Der StPfl muss seinen Wohnsitz oder gewöhnlichen Aufenthalt entweder
- außerhalb der Mitgliedsstaaten der Europäischen Union oder
- außerhalb der Staaten, auf die das Abkommen über den Europäischen Wirtschaftsraum anwendbar ist,
nehmen.
Dieser Konstellation wird gleichgestellt, wenn der StPfl nach einem DBA so behandelt wird, als wäre er außerhalb der EU/des EWR ansässig.
Rn. 26
Stand: EL 176 – ET: 10/2024
Der Gesetzgeber hat mit dem JStG 2022 vom. 16.12.2022 (BGBl I 2022, 2294) mWv 01.01.2023 die Regelung des § 95 EStG erheblich vereinfacht, indem er die Folgen der schädlichen Verwendung erst ab dem Beginn der Auszahlungsphase eintreten lässt. Dadurch erübrigt sich eine Prüfung auf eine mögliche schädliche Verwendung während der Ansparphase.

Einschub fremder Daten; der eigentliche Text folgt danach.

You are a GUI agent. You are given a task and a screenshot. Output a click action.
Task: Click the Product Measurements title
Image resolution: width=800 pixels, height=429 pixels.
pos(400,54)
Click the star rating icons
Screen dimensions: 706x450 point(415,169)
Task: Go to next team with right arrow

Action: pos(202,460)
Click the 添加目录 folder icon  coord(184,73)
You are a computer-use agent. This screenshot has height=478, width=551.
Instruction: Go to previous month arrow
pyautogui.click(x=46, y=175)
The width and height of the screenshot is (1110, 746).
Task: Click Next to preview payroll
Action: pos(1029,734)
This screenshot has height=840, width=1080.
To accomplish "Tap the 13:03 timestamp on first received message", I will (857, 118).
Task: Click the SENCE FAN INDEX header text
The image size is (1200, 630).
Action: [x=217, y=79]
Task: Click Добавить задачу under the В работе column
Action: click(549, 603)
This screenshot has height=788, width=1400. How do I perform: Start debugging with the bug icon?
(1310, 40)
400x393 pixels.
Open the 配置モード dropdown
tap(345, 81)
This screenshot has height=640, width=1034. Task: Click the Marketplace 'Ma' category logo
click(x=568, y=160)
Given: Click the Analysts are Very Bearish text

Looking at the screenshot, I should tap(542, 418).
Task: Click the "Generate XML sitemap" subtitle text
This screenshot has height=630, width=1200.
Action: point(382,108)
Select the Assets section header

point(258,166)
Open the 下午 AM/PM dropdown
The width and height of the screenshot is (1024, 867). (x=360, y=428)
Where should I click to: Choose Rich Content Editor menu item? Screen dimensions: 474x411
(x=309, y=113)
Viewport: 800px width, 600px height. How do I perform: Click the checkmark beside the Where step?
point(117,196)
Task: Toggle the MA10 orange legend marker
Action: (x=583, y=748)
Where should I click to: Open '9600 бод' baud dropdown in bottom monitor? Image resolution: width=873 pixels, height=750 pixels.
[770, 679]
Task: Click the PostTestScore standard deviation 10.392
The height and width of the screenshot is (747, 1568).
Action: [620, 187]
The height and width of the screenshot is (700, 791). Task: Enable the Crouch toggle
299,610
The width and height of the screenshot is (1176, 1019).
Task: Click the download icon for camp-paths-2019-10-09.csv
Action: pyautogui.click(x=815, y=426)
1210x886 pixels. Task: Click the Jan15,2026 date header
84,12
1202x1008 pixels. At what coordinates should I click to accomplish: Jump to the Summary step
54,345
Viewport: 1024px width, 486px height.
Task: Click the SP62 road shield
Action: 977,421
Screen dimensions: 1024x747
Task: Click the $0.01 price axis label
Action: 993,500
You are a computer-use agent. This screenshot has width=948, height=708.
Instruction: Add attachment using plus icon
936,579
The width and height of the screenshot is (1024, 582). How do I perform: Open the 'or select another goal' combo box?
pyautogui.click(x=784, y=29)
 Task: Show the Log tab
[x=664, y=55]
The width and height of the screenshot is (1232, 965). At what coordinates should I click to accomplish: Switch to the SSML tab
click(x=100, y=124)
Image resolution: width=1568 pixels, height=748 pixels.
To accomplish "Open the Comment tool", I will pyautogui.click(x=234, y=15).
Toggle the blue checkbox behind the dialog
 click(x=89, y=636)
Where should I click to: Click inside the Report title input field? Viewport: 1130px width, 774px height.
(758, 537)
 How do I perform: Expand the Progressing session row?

Um die Folgen einer zunehmenden Globalisierung im Berufsleben zu berücksichtigen und Verwaltungsaufwand zu reduzieren, ist die Prüfung nun endgültig vom Beginn der Auszahlungsphase abhängig gemacht worden (s Gesetzentwurf der Bundesregierung vom 16.09.2022, BR Drs 457/22, 114). Es ist zu begrüßen, dass die neue Rechtslage auf die neue Realität in der Arbeitsweilt mit örtlich flexiblen ArbN Rücksicht nimmt. Wurde der Rückzahlungsbetrag nach bisheriger Rechtslage gestundet und verlegte der ehemals Zulageberechtigte seinen ausschließlichen Wohnsitz oder gewöhnlichen Aufenthalt in einen EU-/EWR-Staat oder wurde der ehemals Zulageberechtigte erneut zulageberechtigt, waren der Rückzahlungsbetrag und die bereits entstandenen Stundungszinsen von der ZfA zu erlassen.
Dieses Verfahren ist sehr verwaltungsaufwändig. Zulageberechtigte, die im Laufe ihres Berufslebens mehrmals außerhalb eines EU-/EWR-Staates tätig wurden, mussten jeweils neue Anträge stellen, die jeweils zu bescheiden waren. Hier wurde mit der neuen Rechtslage ein pragmatischer Ansatz gewählt, der die StPfl und die ZfA von Verwaltungsprozessen entlastet, weil nur noch auf einen Zeitpunkt abgestellt wird, indem der Sonderfall der Rückzahlung bei Aufenthalt im Ausland nur noch ab Beginn der Auszahlungsphase geprüft werden muss.
Die Neuregelung ermöglicht dem Zulageberechtigten damit in der Ansparphase die Wohnsitznahme auch außerhalb eines EU-/EWR-Staates ohne bürokratische Hürden. Es sind keine besonderen Mitteilungspflichten und Fristen mehr zu beachten.
Rn. 27
Stand: EL 176 – ET: 10/2024
Befindet sich der Wohnsitz oder gewöhnliche Aufenthalt des ehemaligen Zulageberechtigten zu Beginn der Auszahlungsphase oder während der Auszahlungsphase außerhalb eines EU-/EWR-Staates, greifen die Verfahrensvorschriften aus § 94 EStG. Es gelten nur noch die allgemeinen Stundungsregelungen der AO. Auf BMF vom 05.10.2023, BStBl I 2023, 1726 Rz 238 f wird verwiesen.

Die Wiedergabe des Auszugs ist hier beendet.